Prolog
“Aduh,” erang Naira ketika tubuhnya tak sengaja bertabrakan dengan seorang pria. Ia terjatuh dengan p****t membentur lantai supermarket. Banyak orang yang memerhatikan, tetapi hanya sedikit orang yang peduli.
Naira pun bangkit dibantu seorang ibu muda yang tengah hamil. “Kau tak apa-apa?” tanya lembut.
“Tidak, Bu, terima kasih,” ucap Naira sembari menepuk pantatnya. Sesaat netranya teralihkan pada pemuda yang menabraknya. Tangan pria itu sibuk memainkan kubik dengan wajah tertunduk penuh rasa sesal.
Naria mendekatinya. “Kau tak apa-apa? Maafkan aku sudah menabrakmu.”
“Bu-bukan. Bukan kau yang salah, tapi aku. Aku yang tak sengaja menabrakmu,” balas pemuda itu. Kegugupan tercetak jelas di wajahnya. Naira pun tersenyum.
“Baiklah sepertinya ini salah kita berdua. Jadi mari saling memaafkan.” Gadis itu mengulurkan tangan.
Si pemuda yang tak diketahui namanya itu memandang dengan rasa takut, entah apa yang dipikirkannya. Namun, beberapa saat kemudian tangannya terulur menyambut tangan Naira.
“Te-terima kasih,” ucapnya lalu lari dari sana.
Naira sedikit terkejut, dengan serta merta memanggil pria itu kembali. “Hei, tunggu!” jeritnya.
Pemuda itu pun menoleh kembali memasang wajah malu juga ketakutan dalam waktu yang bersamaan.
“Kenapa kau lari. Sebagai permintaan maaf, aku ingin mengajakmu makan es cream. Apa kau mau?” Naira menunggu jawaban pria aneh di hadapannya. Sementara sang pria menatapnya penuh selidik.
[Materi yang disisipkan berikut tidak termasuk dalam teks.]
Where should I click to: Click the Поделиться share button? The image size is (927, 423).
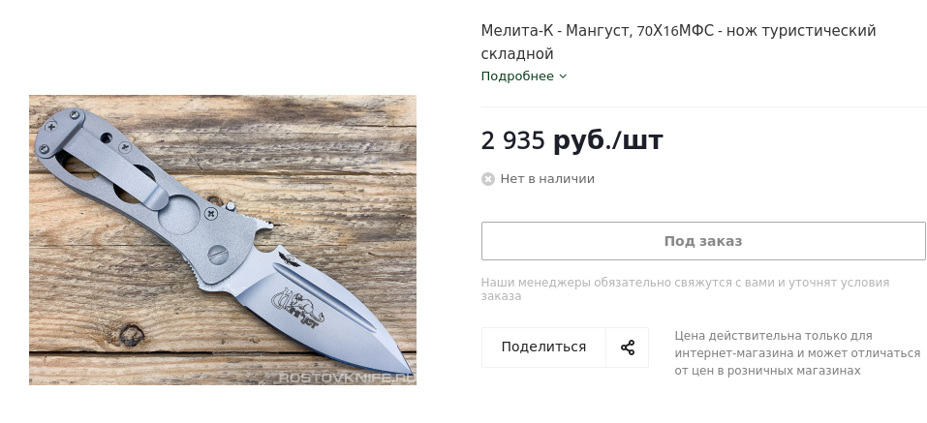543,347
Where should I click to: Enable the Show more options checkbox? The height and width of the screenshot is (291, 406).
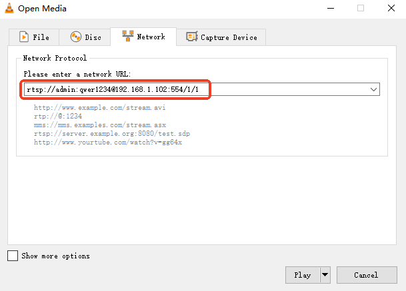(x=13, y=256)
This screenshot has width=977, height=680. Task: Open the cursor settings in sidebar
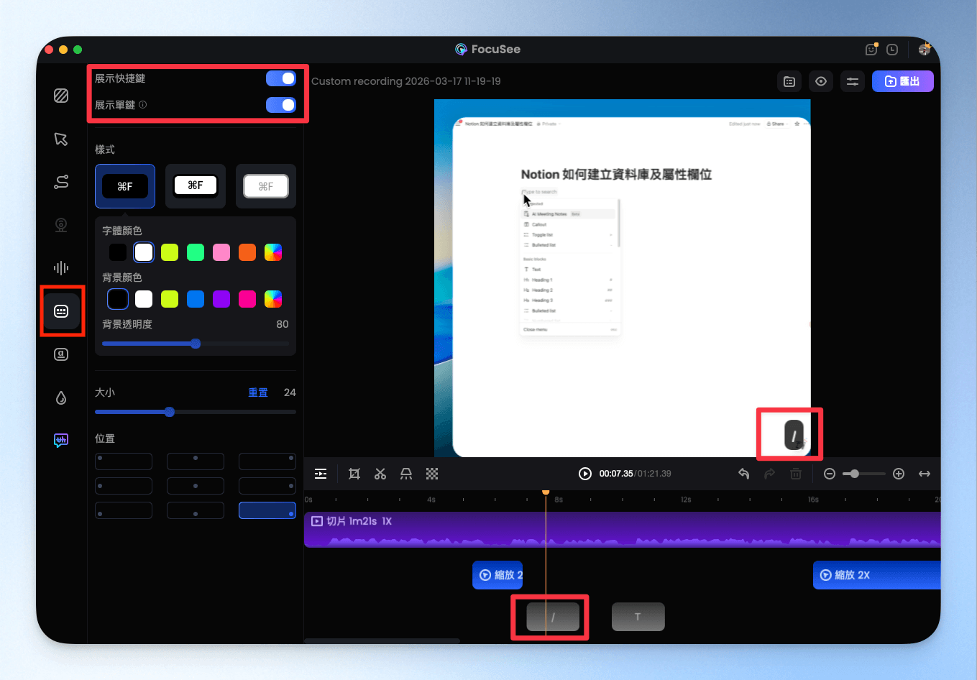(x=61, y=139)
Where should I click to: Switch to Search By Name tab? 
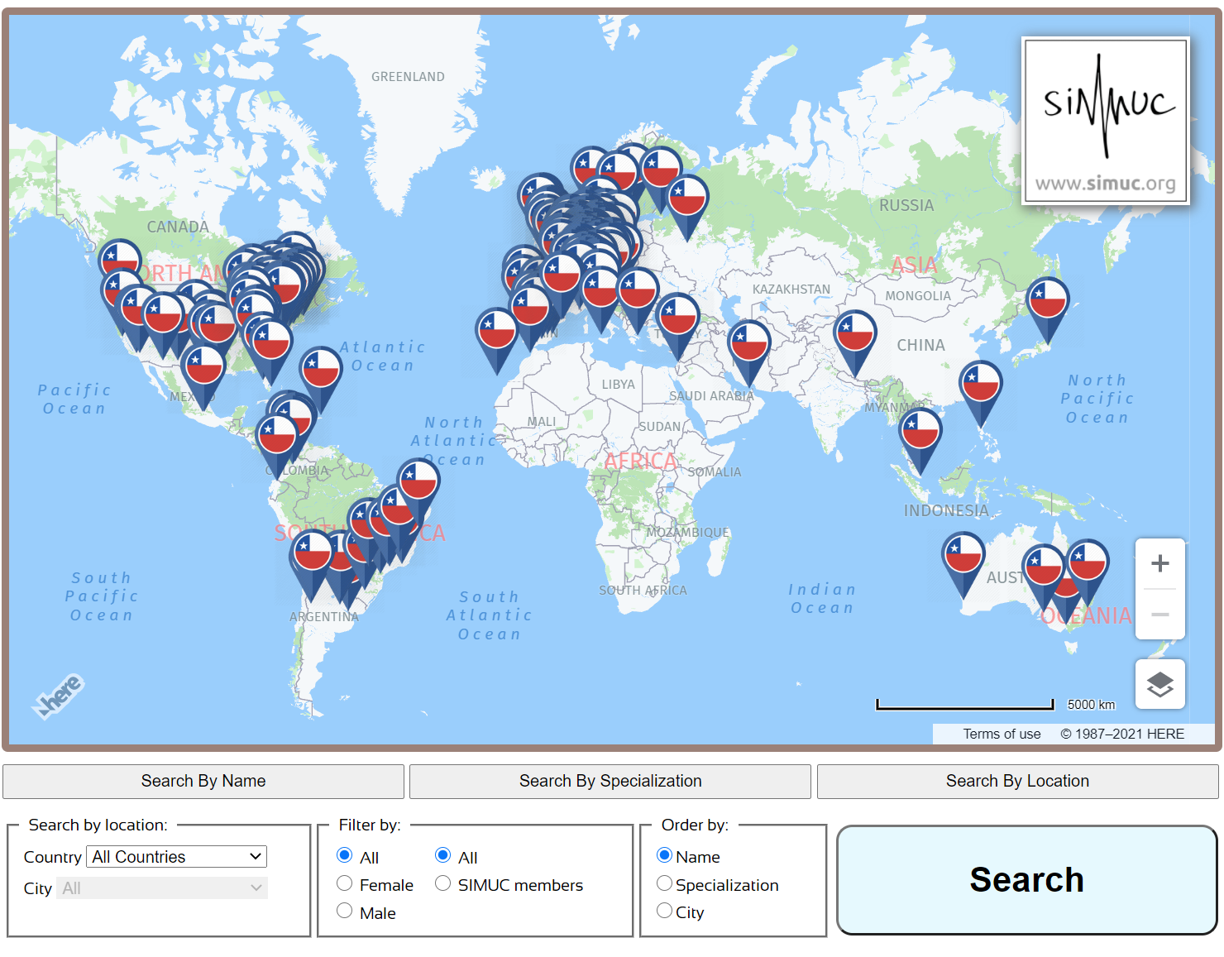(203, 782)
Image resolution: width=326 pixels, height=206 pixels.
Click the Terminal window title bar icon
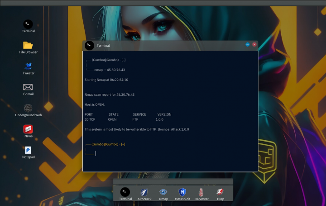tap(90, 45)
“Jadi kau tak mau, ya. Ya, sudah kalau begitu.”
“I-itu ibu bilang aku tak boleh bi-cara lama-lama dengan orang asing.”
“Oh, begitu. Sayang sekali.” Naira merogoh saku celana panjang yang dikenakannya. Mengeluarkan sebuah gelang dari benang rajut. “Aku suka membuatkan benda seperti ini untuk temanku. Jadi apa kau mau memakainya?”
“Ap-pa itu artinya ak-ku temanmu?”
“Tergantung ... jika kau memakainya maka kau akan jadi temanku. Jika tidak berarti ....”
“Aku mau ... pasangkan!” seru pria itu mengulurkan tangan kanannya.
Naira pun tersenyum dan memasangkan gelang bermotif garis itu ke tangan sang pemuda. “Karena kau sudah jadi temanku, maka aku harus tahu namamu. Kalau namaku Naira Amadia. Nah, namamu siapa?”
Bukannya menjawab pertanyaan Naira pemuda itu malah beringsut menjauh setelah menyerahkan kubiknya pada Naira.
“Jaga kubikku baik-baik, aku akan memintanya nanti!” jerit sang pemuda, menghilang di balik pintu supermarket.
“Kau baik sekali, apa kau tahu kalau pemuda itu memiliki kelainan? Dia bisa saja beranggapan lain pada kebaikan hatimu.” Seorang kasir paruh baya yang memerhatikan interaksi pelanggannya pun berbicara sambil menghitung belanjaan Naira.
“Tidak apa-apa, dari awal melihatnya pun aku sudah tahu kalau dia seorang autis. Aku memiliki adik yang seperti itu. Mereka bukan orang-orang jahat. Hanya sedikit butuh lebih banyak perhatian agar dirinya merasa diterima di masyarakat.”
“Kau sungguh gadis berhati mulia. Disaat banyak orang yang mencibir padanya, kau malah mengulurkam tangan dan merangkulnya. Aku doakan hidupmu akan selalu diliputi kebahagiaan.”
“Terima kasih, Pak. Semoga Bapak dan keluarga juga selalu bahagia.”
Naira pun berpamitan dan meninggalkan supermarket itu. Seperti biasa langkahnya terlihat ringan menuju rumah di ujung jalan. Tanpa disadarinya sedari tadi ada orang yang mengintainya.
Naira masuk ke gang di yang menuju rumah tinggalnya. Sementara pria itu masih memerhatikan setiap gerak langkahnya hingga Naira menghilang di balik pintu pagar kayu bercat putih.
Pria itu mengambil ponsel, menghubungi seseorang. Senyum manis tersemat di bibirnya. Ia memberi titah yang tak terbantahkan.
“Aku sudah temukan calon yang tepat. Namanya Naira Amadia. Tinggal di ujung jalan Sudirman. Gang. 8, rumah berpintu pagar putih. Segera siapkan kontrak pernikahannya.”